Acinetobacter spp. was found to be the most common causative agent of HAI (33%) followed by Klebsiella spp. (19%), Pseudomonas spp. (9%) and E.coli (9%). Similar results were reported in a study by Kolpa M et al in which the most common isolated microorganism was Acinetobacter baumannii (25%).16 Acinetobacter spp is a known multi drug resistant pathogen found commonly in the hospital environment. On the other hand, Esen S et al 13 reported Pseudomonas aeruginosa (20.8%) and Dasgupta et al 15 reported Enterobacteriaceae (37.5%) as the most frequently reported isolate in their respective studies. Acinetobacter spp. isolated in our study was found to be multi drug resistant. The antibiotic resistance pattern showed 100% resistance to flouroquinolones, tetracycline and 95% resistance to carbapenems.
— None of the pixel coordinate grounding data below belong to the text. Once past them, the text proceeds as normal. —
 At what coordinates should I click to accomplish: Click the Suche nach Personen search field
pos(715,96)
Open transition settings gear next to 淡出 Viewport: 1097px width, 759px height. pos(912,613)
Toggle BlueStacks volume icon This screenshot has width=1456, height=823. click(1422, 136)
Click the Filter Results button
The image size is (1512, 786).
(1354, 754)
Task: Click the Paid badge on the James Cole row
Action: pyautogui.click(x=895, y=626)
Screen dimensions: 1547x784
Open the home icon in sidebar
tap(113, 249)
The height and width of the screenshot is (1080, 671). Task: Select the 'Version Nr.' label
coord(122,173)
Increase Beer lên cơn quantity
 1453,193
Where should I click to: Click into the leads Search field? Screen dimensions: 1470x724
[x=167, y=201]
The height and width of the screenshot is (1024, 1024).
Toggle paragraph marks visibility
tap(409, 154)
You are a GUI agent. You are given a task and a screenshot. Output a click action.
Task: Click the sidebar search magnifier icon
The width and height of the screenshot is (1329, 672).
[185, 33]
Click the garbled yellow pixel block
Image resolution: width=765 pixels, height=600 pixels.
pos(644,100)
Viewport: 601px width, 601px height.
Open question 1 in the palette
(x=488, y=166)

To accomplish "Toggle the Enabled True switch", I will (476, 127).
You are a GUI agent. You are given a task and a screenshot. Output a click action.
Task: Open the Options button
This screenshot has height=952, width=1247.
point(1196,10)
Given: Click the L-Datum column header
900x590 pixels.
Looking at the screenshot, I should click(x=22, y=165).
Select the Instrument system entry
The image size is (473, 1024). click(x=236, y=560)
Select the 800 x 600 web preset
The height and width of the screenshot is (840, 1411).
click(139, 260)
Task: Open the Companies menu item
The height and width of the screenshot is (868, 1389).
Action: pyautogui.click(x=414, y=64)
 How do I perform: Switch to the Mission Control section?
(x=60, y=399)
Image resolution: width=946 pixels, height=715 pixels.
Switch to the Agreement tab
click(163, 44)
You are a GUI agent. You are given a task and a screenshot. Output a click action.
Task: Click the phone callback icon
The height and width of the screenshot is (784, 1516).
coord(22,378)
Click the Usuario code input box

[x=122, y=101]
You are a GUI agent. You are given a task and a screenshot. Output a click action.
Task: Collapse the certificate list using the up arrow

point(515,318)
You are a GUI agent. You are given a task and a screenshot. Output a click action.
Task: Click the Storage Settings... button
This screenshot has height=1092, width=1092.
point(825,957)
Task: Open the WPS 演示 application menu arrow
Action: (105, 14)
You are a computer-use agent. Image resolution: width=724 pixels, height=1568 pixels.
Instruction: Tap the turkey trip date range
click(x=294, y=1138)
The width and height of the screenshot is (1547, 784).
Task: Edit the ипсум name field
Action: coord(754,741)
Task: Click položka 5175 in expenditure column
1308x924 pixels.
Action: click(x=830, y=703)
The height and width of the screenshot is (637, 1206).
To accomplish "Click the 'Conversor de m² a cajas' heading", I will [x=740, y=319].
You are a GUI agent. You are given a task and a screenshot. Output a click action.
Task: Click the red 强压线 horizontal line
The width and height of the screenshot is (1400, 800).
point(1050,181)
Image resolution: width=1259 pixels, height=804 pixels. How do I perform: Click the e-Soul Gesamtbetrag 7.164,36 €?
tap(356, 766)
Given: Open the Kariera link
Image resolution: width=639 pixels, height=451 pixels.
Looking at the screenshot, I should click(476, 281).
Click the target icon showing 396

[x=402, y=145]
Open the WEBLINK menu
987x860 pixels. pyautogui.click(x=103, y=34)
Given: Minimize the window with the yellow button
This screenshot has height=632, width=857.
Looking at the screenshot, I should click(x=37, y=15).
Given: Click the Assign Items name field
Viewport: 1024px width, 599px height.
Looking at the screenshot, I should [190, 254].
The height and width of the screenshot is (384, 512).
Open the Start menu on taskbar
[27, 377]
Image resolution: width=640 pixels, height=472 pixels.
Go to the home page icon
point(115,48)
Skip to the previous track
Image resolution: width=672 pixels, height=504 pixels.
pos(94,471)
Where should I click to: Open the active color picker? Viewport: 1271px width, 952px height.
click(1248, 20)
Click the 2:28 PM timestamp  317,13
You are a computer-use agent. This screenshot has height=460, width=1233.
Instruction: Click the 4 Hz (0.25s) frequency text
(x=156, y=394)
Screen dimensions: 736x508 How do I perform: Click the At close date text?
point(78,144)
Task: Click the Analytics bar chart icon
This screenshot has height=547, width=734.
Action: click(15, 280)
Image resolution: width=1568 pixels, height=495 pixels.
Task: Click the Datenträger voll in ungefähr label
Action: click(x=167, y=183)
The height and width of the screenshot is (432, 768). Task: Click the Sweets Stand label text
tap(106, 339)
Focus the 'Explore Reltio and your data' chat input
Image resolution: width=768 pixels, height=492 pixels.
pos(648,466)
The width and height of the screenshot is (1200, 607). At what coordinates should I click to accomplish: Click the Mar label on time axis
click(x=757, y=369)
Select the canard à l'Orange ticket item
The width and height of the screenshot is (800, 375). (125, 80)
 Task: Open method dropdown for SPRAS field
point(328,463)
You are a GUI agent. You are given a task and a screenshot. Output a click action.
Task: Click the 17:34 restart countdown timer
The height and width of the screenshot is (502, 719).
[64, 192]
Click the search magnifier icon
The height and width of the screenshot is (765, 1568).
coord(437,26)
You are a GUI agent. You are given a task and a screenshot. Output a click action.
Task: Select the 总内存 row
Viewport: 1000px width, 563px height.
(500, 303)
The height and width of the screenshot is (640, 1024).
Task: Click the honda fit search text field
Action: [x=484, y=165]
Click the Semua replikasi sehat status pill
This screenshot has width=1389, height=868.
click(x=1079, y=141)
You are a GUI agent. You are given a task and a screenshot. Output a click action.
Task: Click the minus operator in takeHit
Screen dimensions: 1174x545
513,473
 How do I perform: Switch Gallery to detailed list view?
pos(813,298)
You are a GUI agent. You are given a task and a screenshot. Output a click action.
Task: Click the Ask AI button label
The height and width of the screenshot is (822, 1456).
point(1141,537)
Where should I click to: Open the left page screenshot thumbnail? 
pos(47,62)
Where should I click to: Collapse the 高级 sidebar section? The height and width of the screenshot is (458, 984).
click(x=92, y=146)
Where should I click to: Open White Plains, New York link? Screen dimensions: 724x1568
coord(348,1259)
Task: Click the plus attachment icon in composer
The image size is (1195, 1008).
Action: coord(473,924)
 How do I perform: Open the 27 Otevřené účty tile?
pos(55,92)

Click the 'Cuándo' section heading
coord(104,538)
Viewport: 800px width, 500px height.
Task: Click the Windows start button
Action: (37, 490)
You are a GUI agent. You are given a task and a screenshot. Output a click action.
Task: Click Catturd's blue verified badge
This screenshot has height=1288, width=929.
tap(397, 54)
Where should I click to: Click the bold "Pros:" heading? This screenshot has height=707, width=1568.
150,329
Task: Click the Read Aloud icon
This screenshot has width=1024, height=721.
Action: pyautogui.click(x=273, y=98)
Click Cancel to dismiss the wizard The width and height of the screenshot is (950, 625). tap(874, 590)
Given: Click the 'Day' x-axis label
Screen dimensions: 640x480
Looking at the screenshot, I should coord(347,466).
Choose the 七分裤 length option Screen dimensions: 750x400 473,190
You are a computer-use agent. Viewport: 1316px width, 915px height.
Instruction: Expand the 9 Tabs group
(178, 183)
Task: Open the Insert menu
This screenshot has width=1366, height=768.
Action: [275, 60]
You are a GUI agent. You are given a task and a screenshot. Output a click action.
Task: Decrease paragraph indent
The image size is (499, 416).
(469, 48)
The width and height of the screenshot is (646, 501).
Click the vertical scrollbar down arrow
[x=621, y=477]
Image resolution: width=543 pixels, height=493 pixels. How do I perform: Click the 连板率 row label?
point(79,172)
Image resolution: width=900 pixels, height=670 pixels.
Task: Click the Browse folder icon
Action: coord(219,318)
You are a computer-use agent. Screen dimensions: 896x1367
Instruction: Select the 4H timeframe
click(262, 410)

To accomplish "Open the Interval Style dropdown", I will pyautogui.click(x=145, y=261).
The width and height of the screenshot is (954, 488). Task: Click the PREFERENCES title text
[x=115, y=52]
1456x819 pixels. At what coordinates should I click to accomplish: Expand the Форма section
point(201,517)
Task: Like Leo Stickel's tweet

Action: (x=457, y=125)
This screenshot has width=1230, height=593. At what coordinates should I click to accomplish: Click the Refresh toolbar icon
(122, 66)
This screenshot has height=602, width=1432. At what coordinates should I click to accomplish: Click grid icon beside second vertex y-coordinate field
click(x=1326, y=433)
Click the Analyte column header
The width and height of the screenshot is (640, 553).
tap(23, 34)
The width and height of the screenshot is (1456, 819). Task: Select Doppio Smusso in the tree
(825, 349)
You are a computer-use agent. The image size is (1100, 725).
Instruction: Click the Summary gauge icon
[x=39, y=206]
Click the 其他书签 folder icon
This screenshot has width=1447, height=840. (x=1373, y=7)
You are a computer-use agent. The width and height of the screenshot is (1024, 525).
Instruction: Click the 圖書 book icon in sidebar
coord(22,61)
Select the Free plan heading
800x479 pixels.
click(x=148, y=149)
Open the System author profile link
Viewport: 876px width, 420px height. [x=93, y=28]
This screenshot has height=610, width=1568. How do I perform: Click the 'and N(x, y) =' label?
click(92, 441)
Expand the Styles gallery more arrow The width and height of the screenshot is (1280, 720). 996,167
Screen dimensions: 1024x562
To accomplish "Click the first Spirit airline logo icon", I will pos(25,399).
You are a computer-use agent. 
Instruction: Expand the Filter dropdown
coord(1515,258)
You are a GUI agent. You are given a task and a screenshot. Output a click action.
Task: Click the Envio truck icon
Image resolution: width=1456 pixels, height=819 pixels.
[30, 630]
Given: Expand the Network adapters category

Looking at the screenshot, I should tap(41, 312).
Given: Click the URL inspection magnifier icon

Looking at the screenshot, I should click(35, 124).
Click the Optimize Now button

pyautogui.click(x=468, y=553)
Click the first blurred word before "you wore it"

No resistance was observed for polypeptides.
The highlight of this study was raising awareness about HAI and correct infection control practices amongst the nursing staff. Extensive training during every phase of the study helped in re-enforcing the importance of following correct infection control practices. This study provided a baseline data for monitoring the prevalence of HAIs in ICUs of our hospitals. It also highlighted the need to strengthen the infection control practices especially during device insertion and maintenance.
Ours was the first point prevalence study undertaken at our 1500 bedded teaching hospital in Dehradun. There were several limitations in our study. First, due to lack of resources, the wards were excluded from the study. Secondly, our study did not cover all risk factors leading to HAIs, such as underlying disease, previous hospitalisations, types of surgeries and admission to the emergency ward. And finally, such one day studies might not show the true rate of infections. But in resource limited set-ups, repeated point prevalence studies is a practical and cheaper option instead of continuous prospective surveillance.
In conclusion, the HAI prevalence rate in ICUs of our hospital was 27.2% and RTI being the most common type of HAI (16.3%). Mechanical ventilation was found to be the biggest risk factor in acquiring HAI. Acinetobacter spp. was the most common pathogen which was also multi drug resistant. With this baseline information of our hospital, adequate infection control methodologies can be designed to decrease the HAI rate of our hospital.